__Required action__
Copy the records exactly. Include every line.

****

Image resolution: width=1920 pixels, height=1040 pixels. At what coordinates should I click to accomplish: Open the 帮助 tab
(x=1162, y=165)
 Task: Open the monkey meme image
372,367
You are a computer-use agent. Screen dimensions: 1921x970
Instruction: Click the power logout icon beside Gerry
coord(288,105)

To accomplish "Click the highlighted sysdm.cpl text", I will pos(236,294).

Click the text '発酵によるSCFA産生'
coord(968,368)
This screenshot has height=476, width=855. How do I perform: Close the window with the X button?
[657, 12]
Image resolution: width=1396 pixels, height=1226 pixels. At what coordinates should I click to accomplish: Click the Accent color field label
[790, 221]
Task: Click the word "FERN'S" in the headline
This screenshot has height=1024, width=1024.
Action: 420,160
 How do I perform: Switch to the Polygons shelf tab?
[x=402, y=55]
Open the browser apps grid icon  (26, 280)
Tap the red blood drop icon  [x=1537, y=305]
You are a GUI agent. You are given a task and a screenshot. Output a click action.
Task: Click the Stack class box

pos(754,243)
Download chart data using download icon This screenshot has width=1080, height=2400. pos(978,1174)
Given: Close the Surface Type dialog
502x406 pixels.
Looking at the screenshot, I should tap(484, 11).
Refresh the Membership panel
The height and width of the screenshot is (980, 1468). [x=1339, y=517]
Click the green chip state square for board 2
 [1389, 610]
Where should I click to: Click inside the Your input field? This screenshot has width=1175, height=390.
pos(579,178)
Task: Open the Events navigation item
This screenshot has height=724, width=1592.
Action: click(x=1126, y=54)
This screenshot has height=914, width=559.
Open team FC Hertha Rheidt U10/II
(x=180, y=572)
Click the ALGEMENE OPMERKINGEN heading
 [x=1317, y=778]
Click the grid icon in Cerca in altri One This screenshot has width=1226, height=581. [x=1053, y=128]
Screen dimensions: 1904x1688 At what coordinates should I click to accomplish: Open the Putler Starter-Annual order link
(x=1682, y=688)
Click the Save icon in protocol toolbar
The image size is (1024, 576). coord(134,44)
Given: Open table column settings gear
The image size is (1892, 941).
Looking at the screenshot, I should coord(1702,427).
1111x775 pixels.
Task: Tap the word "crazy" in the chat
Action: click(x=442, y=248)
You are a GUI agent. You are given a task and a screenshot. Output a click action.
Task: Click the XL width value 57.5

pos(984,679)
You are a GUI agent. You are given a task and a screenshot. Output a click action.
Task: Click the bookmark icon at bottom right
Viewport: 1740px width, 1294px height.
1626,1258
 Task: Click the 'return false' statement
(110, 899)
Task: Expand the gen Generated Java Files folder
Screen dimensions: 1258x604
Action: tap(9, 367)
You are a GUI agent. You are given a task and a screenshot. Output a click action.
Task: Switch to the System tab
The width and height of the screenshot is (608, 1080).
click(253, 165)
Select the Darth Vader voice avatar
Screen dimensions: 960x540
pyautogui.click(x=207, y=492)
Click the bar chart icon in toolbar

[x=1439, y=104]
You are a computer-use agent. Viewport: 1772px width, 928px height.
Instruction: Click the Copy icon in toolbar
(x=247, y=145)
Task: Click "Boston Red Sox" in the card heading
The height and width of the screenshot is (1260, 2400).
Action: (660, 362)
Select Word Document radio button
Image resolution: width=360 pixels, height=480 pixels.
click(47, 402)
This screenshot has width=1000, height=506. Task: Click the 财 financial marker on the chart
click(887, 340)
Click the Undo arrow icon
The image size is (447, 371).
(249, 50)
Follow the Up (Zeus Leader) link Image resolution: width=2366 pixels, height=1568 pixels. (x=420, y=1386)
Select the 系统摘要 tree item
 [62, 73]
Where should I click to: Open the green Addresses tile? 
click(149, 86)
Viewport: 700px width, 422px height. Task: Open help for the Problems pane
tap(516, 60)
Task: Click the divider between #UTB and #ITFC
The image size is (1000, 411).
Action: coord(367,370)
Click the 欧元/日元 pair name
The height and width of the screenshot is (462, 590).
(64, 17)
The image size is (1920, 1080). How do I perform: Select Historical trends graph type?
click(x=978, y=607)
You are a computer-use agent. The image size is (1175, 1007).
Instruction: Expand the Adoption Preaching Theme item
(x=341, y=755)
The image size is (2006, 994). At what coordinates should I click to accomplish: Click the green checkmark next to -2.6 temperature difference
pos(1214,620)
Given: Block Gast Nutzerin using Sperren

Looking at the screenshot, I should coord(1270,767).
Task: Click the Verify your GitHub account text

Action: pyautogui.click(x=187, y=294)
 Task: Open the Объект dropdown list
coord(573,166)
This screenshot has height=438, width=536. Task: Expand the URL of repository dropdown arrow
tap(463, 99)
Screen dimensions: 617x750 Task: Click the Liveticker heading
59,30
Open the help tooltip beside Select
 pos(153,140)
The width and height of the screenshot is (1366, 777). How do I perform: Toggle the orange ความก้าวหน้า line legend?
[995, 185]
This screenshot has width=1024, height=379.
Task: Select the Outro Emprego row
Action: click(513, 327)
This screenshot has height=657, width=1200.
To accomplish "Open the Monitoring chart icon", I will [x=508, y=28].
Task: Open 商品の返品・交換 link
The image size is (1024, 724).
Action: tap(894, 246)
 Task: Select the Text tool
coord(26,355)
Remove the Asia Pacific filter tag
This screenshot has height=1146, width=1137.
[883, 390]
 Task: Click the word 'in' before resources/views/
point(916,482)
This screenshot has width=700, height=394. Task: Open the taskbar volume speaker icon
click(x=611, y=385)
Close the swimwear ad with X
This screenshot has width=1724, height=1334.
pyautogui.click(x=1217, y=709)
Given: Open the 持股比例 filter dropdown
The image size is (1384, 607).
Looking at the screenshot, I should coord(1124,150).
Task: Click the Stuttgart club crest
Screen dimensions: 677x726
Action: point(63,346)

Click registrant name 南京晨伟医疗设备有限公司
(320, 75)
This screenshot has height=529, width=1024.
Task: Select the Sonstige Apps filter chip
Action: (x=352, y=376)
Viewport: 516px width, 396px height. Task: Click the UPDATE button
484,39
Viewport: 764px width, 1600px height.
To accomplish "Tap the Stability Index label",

****

__Exercise response__
Image resolution: width=1920 pixels, height=1040 pixels. At what coordinates should I click to accomplish: Open the 帮助 tab
(x=1162, y=165)
 Task: Open the monkey meme image
372,367
You are a computer-use agent. Screen dimensions: 1921x970
Instruction: Click the power logout icon beside Gerry
coord(288,105)

To accomplish "Click the highlighted sysdm.cpl text", I will pos(236,294).

Click the text '発酵によるSCFA産生'
coord(968,368)
This screenshot has height=476, width=855. How do I perform: Close the window with the X button?
[657, 12]
Image resolution: width=1396 pixels, height=1226 pixels. At what coordinates should I click to accomplish: Click the Accent color field label
[790, 221]
Task: Click the word "FERN'S" in the headline
This screenshot has height=1024, width=1024.
Action: 420,160
 How do I perform: Switch to the Polygons shelf tab?
[x=402, y=55]
Open the browser apps grid icon  (26, 280)
Tap the red blood drop icon  [x=1537, y=305]
You are a GUI agent. You are given a task and a screenshot. Output a click action.
Task: Click the Stack class box

pos(754,243)
Download chart data using download icon This screenshot has width=1080, height=2400. pos(978,1174)
Given: Close the Surface Type dialog
502x406 pixels.
Looking at the screenshot, I should tap(484, 11).
Refresh the Membership panel
The height and width of the screenshot is (980, 1468). [x=1339, y=517]
Click the green chip state square for board 2
 [1389, 610]
Where should I click to: Click inside the Your input field? This screenshot has width=1175, height=390.
pos(579,178)
Task: Open the Events navigation item
This screenshot has height=724, width=1592.
Action: click(x=1126, y=54)
This screenshot has height=914, width=559.
Open team FC Hertha Rheidt U10/II
(x=180, y=572)
Click the ALGEMENE OPMERKINGEN heading
 [x=1317, y=778]
Click the grid icon in Cerca in altri One This screenshot has width=1226, height=581. [x=1053, y=128]
Screen dimensions: 1904x1688 At what coordinates should I click to accomplish: Open the Putler Starter-Annual order link
(x=1682, y=688)
Click the Save icon in protocol toolbar
The image size is (1024, 576). coord(134,44)
Given: Open table column settings gear
The image size is (1892, 941).
Looking at the screenshot, I should coord(1702,427).
1111x775 pixels.
Task: Tap the word "crazy" in the chat
Action: click(x=442, y=248)
You are a GUI agent. You are given a task and a screenshot. Output a click action.
Task: Click the XL width value 57.5

pos(984,679)
You are a GUI agent. You are given a task and a screenshot. Output a click action.
Task: Click the bookmark icon at bottom right
Viewport: 1740px width, 1294px height.
1626,1258
 Task: Click the 'return false' statement
(110, 899)
Task: Expand the gen Generated Java Files folder
Screen dimensions: 1258x604
Action: tap(9, 367)
You are a GUI agent. You are given a task and a screenshot. Output a click action.
Task: Switch to the System tab
The width and height of the screenshot is (608, 1080).
click(253, 165)
Select the Darth Vader voice avatar
Screen dimensions: 960x540
pyautogui.click(x=207, y=492)
Click the bar chart icon in toolbar

[x=1439, y=104]
You are a computer-use agent. Viewport: 1772px width, 928px height.
Instruction: Click the Copy icon in toolbar
(x=247, y=145)
Task: Click "Boston Red Sox" in the card heading
The height and width of the screenshot is (1260, 2400).
Action: (660, 362)
Select Word Document radio button
Image resolution: width=360 pixels, height=480 pixels.
click(47, 402)
This screenshot has width=1000, height=506. Task: Click the 财 financial marker on the chart
click(887, 340)
Click the Undo arrow icon
The image size is (447, 371).
(249, 50)
Follow the Up (Zeus Leader) link Image resolution: width=2366 pixels, height=1568 pixels. (x=420, y=1386)
Select the 系统摘要 tree item
 [62, 73]
Where should I click to: Open the green Addresses tile? 
click(149, 86)
Viewport: 700px width, 422px height. Task: Open help for the Problems pane
tap(516, 60)
Task: Click the divider between #UTB and #ITFC
The image size is (1000, 411).
Action: coord(367,370)
Click the 欧元/日元 pair name
The height and width of the screenshot is (462, 590).
(64, 17)
The image size is (1920, 1080). How do I perform: Select Historical trends graph type?
click(x=978, y=607)
You are a computer-use agent. The image size is (1175, 1007).
Instruction: Expand the Adoption Preaching Theme item
(x=341, y=755)
The image size is (2006, 994). At what coordinates should I click to accomplish: Click the green checkmark next to -2.6 temperature difference
pos(1214,620)
Given: Block Gast Nutzerin using Sperren

Looking at the screenshot, I should coord(1270,767).
Task: Click the Verify your GitHub account text

Action: pyautogui.click(x=187, y=294)
 Task: Open the Объект dropdown list
coord(573,166)
This screenshot has height=438, width=536. Task: Expand the URL of repository dropdown arrow
tap(463, 99)
Screen dimensions: 617x750 Task: Click the Liveticker heading
59,30
Open the help tooltip beside Select
 pos(153,140)
The width and height of the screenshot is (1366, 777). How do I perform: Toggle the orange ความก้าวหน้า line legend?
[995, 185]
This screenshot has width=1024, height=379.
Task: Select the Outro Emprego row
Action: click(513, 327)
This screenshot has height=657, width=1200.
To accomplish "Open the Monitoring chart icon", I will [x=508, y=28].
Task: Open 商品の返品・交換 link
The image size is (1024, 724).
Action: tap(894, 246)
 Task: Select the Text tool
coord(26,355)
Remove the Asia Pacific filter tag
This screenshot has height=1146, width=1137.
[883, 390]
 Task: Click the word 'in' before resources/views/
point(916,482)
This screenshot has width=700, height=394. Task: Open the taskbar volume speaker icon
click(x=611, y=385)
Close the swimwear ad with X
This screenshot has width=1724, height=1334.
pyautogui.click(x=1217, y=709)
Given: Open the 持股比例 filter dropdown
The image size is (1384, 607).
Looking at the screenshot, I should coord(1124,150).
Task: Click the Stuttgart club crest
Screen dimensions: 677x726
Action: point(63,346)

Click registrant name 南京晨伟医疗设备有限公司
(320, 75)
This screenshot has height=529, width=1024.
Task: Select the Sonstige Apps filter chip
Action: (x=352, y=376)
Viewport: 516px width, 396px height. Task: Click the UPDATE button
484,39
Viewport: 764px width, 1600px height.
To accomplish "Tap the Stability Index label",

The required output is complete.